Required work
Every word of the data below has to be copied faithfully.

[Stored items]
%%
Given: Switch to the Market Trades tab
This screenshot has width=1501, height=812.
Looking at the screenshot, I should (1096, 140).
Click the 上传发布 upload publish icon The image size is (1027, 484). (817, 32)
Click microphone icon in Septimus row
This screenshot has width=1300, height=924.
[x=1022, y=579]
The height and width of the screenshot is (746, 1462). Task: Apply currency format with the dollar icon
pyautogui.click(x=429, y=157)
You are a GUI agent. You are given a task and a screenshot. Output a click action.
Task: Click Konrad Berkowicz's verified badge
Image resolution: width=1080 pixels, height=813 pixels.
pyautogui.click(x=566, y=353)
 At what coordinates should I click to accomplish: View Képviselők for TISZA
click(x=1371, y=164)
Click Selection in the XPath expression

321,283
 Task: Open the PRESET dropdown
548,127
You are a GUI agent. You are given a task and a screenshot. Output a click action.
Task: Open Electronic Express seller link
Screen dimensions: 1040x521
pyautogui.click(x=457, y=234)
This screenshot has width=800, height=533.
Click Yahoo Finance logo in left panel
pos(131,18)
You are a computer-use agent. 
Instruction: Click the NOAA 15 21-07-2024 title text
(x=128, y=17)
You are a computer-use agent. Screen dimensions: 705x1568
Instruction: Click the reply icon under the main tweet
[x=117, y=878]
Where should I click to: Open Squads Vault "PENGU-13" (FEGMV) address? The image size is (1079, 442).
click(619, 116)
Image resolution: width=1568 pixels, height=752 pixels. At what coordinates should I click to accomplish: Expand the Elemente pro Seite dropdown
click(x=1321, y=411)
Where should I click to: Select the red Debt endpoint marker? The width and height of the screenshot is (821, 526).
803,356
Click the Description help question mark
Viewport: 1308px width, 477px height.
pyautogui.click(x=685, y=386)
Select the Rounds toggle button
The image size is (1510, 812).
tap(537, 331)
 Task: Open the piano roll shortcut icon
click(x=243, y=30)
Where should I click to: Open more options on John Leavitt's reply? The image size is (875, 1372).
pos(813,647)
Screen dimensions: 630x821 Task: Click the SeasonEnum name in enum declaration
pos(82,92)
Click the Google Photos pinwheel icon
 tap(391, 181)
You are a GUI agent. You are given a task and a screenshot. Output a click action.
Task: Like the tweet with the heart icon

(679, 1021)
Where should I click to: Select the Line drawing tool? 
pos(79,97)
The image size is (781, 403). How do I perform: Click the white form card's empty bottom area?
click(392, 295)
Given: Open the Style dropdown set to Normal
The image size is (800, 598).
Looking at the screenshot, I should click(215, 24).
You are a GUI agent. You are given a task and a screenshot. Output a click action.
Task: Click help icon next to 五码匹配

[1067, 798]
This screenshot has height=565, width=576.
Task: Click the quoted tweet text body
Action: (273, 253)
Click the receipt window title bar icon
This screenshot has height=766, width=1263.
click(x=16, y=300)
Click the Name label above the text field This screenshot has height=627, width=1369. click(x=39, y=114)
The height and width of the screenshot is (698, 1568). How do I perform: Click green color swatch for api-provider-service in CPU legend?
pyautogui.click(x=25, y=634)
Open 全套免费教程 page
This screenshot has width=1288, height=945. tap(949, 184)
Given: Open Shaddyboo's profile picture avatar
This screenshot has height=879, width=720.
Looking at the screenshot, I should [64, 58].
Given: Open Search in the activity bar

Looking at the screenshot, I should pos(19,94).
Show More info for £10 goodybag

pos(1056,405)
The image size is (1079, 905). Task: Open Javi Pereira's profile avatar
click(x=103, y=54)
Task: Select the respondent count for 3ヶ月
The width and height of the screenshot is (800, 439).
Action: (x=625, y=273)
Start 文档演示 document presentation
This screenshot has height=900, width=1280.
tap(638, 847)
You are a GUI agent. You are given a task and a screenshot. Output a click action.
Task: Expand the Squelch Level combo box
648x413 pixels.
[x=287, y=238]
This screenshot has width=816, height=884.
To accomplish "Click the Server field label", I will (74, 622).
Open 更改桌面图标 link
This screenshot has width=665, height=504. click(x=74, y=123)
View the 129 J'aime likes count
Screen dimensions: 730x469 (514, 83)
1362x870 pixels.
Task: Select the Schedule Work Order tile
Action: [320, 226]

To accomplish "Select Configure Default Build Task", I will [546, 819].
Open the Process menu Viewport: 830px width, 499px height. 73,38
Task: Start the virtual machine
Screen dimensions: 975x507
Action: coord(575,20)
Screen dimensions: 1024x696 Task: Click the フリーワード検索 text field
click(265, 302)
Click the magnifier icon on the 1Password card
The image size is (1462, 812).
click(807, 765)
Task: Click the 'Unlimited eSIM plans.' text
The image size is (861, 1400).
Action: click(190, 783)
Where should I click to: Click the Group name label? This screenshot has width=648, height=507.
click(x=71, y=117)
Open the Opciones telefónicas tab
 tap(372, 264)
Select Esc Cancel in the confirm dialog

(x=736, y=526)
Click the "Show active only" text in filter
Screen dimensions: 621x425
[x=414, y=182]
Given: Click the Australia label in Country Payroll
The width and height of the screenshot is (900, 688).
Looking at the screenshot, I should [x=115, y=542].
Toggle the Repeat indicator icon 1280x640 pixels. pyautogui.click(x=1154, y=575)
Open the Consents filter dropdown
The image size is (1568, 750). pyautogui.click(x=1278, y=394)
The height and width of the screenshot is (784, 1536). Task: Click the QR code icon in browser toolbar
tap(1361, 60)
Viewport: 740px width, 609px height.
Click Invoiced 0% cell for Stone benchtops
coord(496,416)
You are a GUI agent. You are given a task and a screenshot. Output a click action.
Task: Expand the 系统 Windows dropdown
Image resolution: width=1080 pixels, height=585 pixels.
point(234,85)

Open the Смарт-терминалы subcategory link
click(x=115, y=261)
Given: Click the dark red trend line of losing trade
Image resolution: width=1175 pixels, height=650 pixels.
%%
Result below
Given: Switch to the Market Trades tab
This screenshot has width=1501, height=812.
Looking at the screenshot, I should (1096, 140).
Click the 上传发布 upload publish icon The image size is (1027, 484). (817, 32)
Click microphone icon in Septimus row
This screenshot has width=1300, height=924.
[x=1022, y=579]
The height and width of the screenshot is (746, 1462). Task: Apply currency format with the dollar icon
pyautogui.click(x=429, y=157)
You are a GUI agent. You are given a task and a screenshot. Output a click action.
Task: Click Konrad Berkowicz's verified badge
Image resolution: width=1080 pixels, height=813 pixels.
pyautogui.click(x=566, y=353)
 At what coordinates should I click to accomplish: View Képviselők for TISZA
click(x=1371, y=164)
Click Selection in the XPath expression

321,283
 Task: Open the PRESET dropdown
548,127
You are a GUI agent. You are given a task and a screenshot. Output a click action.
Task: Open Electronic Express seller link
Screen dimensions: 1040x521
pyautogui.click(x=457, y=234)
This screenshot has width=800, height=533.
Click Yahoo Finance logo in left panel
pos(131,18)
You are a computer-use agent. 
Instruction: Click the NOAA 15 21-07-2024 title text
(x=128, y=17)
You are a computer-use agent. Screen dimensions: 705x1568
Instruction: Click the reply icon under the main tweet
[x=117, y=878]
Where should I click to: Open Squads Vault "PENGU-13" (FEGMV) address? The image size is (1079, 442).
click(619, 116)
Image resolution: width=1568 pixels, height=752 pixels. At what coordinates should I click to accomplish: Expand the Elemente pro Seite dropdown
click(x=1321, y=411)
Where should I click to: Select the red Debt endpoint marker? The width and height of the screenshot is (821, 526).
803,356
Click the Description help question mark
Viewport: 1308px width, 477px height.
pyautogui.click(x=685, y=386)
Select the Rounds toggle button
The image size is (1510, 812).
tap(537, 331)
 Task: Open the piano roll shortcut icon
click(x=243, y=30)
Where should I click to: Open more options on John Leavitt's reply? The image size is (875, 1372).
pos(813,647)
Screen dimensions: 630x821 Task: Click the SeasonEnum name in enum declaration
pos(82,92)
Click the Google Photos pinwheel icon
 tap(391, 181)
You are a GUI agent. You are given a task and a screenshot. Output a click action.
Task: Like the tweet with the heart icon

(679, 1021)
Where should I click to: Select the Line drawing tool? 
pos(79,97)
The image size is (781, 403). How do I perform: Click the white form card's empty bottom area?
click(392, 295)
Given: Open the Style dropdown set to Normal
The image size is (800, 598).
Looking at the screenshot, I should click(215, 24).
You are a GUI agent. You are given a task and a screenshot. Output a click action.
Task: Click help icon next to 五码匹配

[1067, 798]
This screenshot has height=565, width=576.
Task: Click the quoted tweet text body
Action: (273, 253)
Click the receipt window title bar icon
This screenshot has height=766, width=1263.
click(x=16, y=300)
Click the Name label above the text field This screenshot has height=627, width=1369. click(x=39, y=114)
The height and width of the screenshot is (698, 1568). How do I perform: Click green color swatch for api-provider-service in CPU legend?
pyautogui.click(x=25, y=634)
Open 全套免费教程 page
This screenshot has width=1288, height=945. tap(949, 184)
Given: Open Shaddyboo's profile picture avatar
This screenshot has height=879, width=720.
Looking at the screenshot, I should [64, 58].
Given: Open Search in the activity bar

Looking at the screenshot, I should pos(19,94).
Show More info for £10 goodybag

pos(1056,405)
The image size is (1079, 905). Task: Open Javi Pereira's profile avatar
click(x=103, y=54)
Task: Select the respondent count for 3ヶ月
The width and height of the screenshot is (800, 439).
Action: (x=625, y=273)
Start 文档演示 document presentation
This screenshot has height=900, width=1280.
tap(638, 847)
You are a GUI agent. You are given a task and a screenshot. Output a click action.
Task: Expand the Squelch Level combo box
648x413 pixels.
[x=287, y=238]
This screenshot has width=816, height=884.
To accomplish "Click the Server field label", I will (74, 622).
Open 更改桌面图标 link
This screenshot has width=665, height=504. click(x=74, y=123)
View the 129 J'aime likes count
Screen dimensions: 730x469 (514, 83)
1362x870 pixels.
Task: Select the Schedule Work Order tile
Action: [320, 226]

To accomplish "Select Configure Default Build Task", I will [546, 819].
Open the Process menu Viewport: 830px width, 499px height. 73,38
Task: Start the virtual machine
Screen dimensions: 975x507
Action: coord(575,20)
Screen dimensions: 1024x696 Task: Click the フリーワード検索 text field
click(265, 302)
Click the magnifier icon on the 1Password card
The image size is (1462, 812).
click(807, 765)
Task: Click the 'Unlimited eSIM plans.' text
The image size is (861, 1400).
Action: click(190, 783)
Where should I click to: Click the Group name label? This screenshot has width=648, height=507.
click(x=71, y=117)
Open the Opciones telefónicas tab
 tap(372, 264)
Select Esc Cancel in the confirm dialog

(x=736, y=526)
Click the "Show active only" text in filter
Screen dimensions: 621x425
[x=414, y=182]
Given: Click the Australia label in Country Payroll
The width and height of the screenshot is (900, 688).
Looking at the screenshot, I should [x=115, y=542].
Toggle the Repeat indicator icon 1280x640 pixels. pyautogui.click(x=1154, y=575)
Open the Consents filter dropdown
The image size is (1568, 750). pyautogui.click(x=1278, y=394)
The height and width of the screenshot is (784, 1536). Task: Click the QR code icon in browser toolbar
tap(1361, 60)
Viewport: 740px width, 609px height.
Click Invoiced 0% cell for Stone benchtops
coord(496,416)
You are a GUI agent. You are given a task and a screenshot. Output a click action.
Task: Expand the 系统 Windows dropdown
Image resolution: width=1080 pixels, height=585 pixels.
point(234,85)

Open the Смарт-терминалы subcategory link
click(x=115, y=261)
Given: Click the dark red trend line of losing trade
Image resolution: width=1175 pixels, height=650 pixels.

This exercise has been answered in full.